*EXERCISE DESCRIPTION*. Once you have checked each line below, report only the number of lines that contain the word "screenshot".

*DATA EXTRACTS*.
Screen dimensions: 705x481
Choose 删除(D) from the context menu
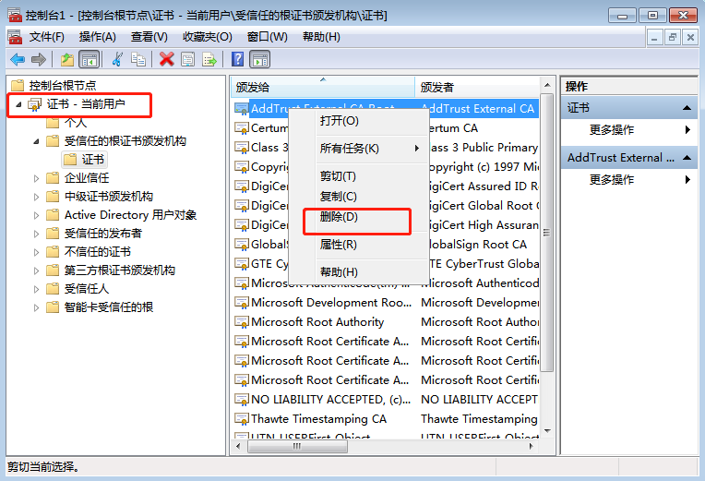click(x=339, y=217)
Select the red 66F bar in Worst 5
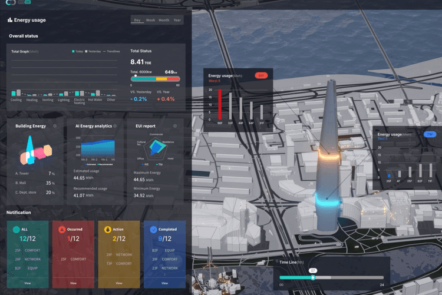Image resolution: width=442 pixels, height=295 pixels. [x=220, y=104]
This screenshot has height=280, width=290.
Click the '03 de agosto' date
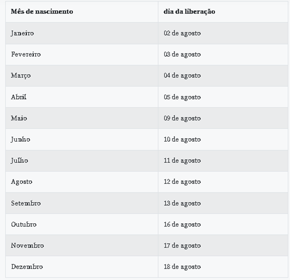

---

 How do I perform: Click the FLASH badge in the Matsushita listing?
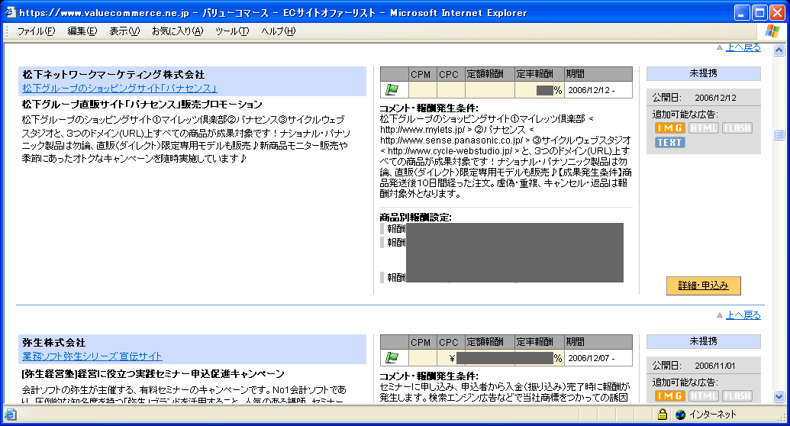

==

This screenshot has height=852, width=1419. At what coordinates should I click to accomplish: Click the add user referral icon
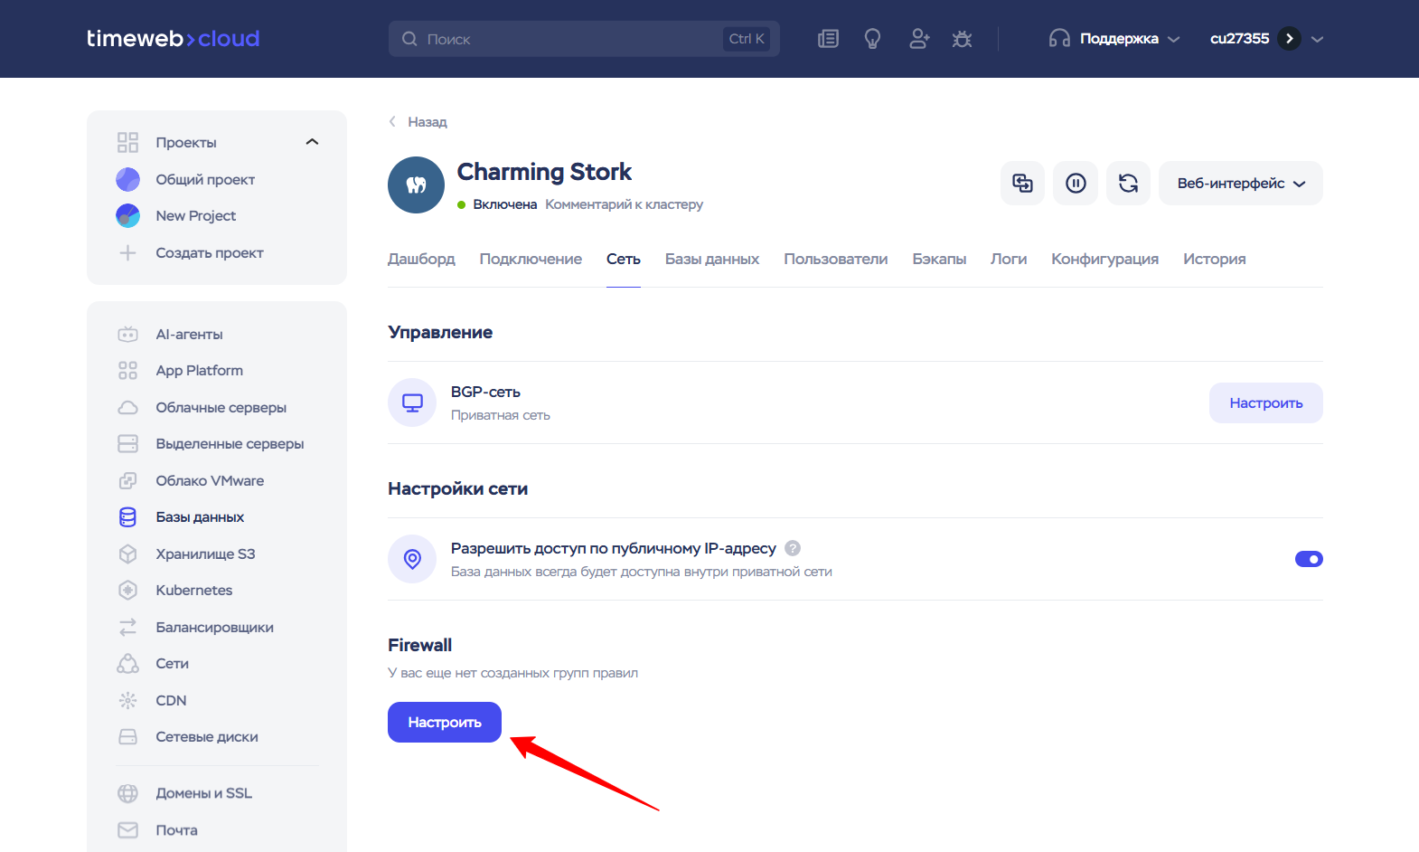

*WRITTEN REPLY*. 2